BEGIN Records for this task

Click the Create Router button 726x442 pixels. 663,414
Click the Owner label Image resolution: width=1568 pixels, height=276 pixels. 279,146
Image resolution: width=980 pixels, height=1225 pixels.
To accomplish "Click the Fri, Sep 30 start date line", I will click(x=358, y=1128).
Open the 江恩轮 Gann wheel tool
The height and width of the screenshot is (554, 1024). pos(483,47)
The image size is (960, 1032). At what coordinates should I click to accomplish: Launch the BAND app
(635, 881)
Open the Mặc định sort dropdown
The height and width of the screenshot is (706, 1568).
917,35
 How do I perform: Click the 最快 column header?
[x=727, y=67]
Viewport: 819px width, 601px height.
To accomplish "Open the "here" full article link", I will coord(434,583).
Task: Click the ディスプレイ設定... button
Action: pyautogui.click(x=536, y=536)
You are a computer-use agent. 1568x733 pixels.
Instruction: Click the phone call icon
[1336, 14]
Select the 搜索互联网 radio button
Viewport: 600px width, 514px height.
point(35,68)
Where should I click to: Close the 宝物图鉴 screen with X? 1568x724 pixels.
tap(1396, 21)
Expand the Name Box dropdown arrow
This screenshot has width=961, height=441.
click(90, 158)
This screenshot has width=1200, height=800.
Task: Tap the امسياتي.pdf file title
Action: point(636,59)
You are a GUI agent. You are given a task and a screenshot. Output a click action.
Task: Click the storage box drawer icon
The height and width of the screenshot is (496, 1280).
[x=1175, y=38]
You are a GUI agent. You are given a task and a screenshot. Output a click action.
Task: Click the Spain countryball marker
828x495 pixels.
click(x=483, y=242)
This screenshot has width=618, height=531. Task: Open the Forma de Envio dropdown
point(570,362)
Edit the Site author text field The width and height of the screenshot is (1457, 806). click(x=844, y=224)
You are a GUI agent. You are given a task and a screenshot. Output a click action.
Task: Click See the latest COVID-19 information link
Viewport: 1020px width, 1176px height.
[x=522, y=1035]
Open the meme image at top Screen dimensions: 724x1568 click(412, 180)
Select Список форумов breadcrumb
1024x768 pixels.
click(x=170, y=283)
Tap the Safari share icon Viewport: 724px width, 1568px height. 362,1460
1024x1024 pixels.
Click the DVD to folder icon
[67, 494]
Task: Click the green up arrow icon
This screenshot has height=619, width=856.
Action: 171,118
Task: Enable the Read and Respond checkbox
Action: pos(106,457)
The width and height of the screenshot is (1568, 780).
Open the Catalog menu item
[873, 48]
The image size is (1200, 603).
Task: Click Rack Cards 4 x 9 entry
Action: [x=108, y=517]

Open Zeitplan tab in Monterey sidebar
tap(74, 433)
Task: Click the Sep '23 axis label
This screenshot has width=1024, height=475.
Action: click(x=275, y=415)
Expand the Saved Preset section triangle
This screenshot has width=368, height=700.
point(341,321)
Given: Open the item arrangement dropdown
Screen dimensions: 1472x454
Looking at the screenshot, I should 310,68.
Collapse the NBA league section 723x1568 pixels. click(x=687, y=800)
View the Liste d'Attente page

END Records for this task

Reproduce the listing word for word from its first line up to and including the line with "Expand the Name Box dropdown arrow". Give no other lines.

Click the Create Router button 726x442 pixels. 663,414
Click the Owner label Image resolution: width=1568 pixels, height=276 pixels. 279,146
Image resolution: width=980 pixels, height=1225 pixels.
To accomplish "Click the Fri, Sep 30 start date line", I will click(x=358, y=1128).
Open the 江恩轮 Gann wheel tool
The height and width of the screenshot is (554, 1024). pos(483,47)
The image size is (960, 1032). At what coordinates should I click to accomplish: Launch the BAND app
(635, 881)
Open the Mặc định sort dropdown
The height and width of the screenshot is (706, 1568).
917,35
 How do I perform: Click the 最快 column header?
[x=727, y=67]
Viewport: 819px width, 601px height.
To accomplish "Open the "here" full article link", I will coord(434,583).
Task: Click the ディスプレイ設定... button
Action: pyautogui.click(x=536, y=536)
You are a computer-use agent. 1568x733 pixels.
Instruction: Click the phone call icon
[1336, 14]
Select the 搜索互联网 radio button
Viewport: 600px width, 514px height.
point(35,68)
Where should I click to: Close the 宝物图鉴 screen with X? 1568x724 pixels.
tap(1396, 21)
Expand the Name Box dropdown arrow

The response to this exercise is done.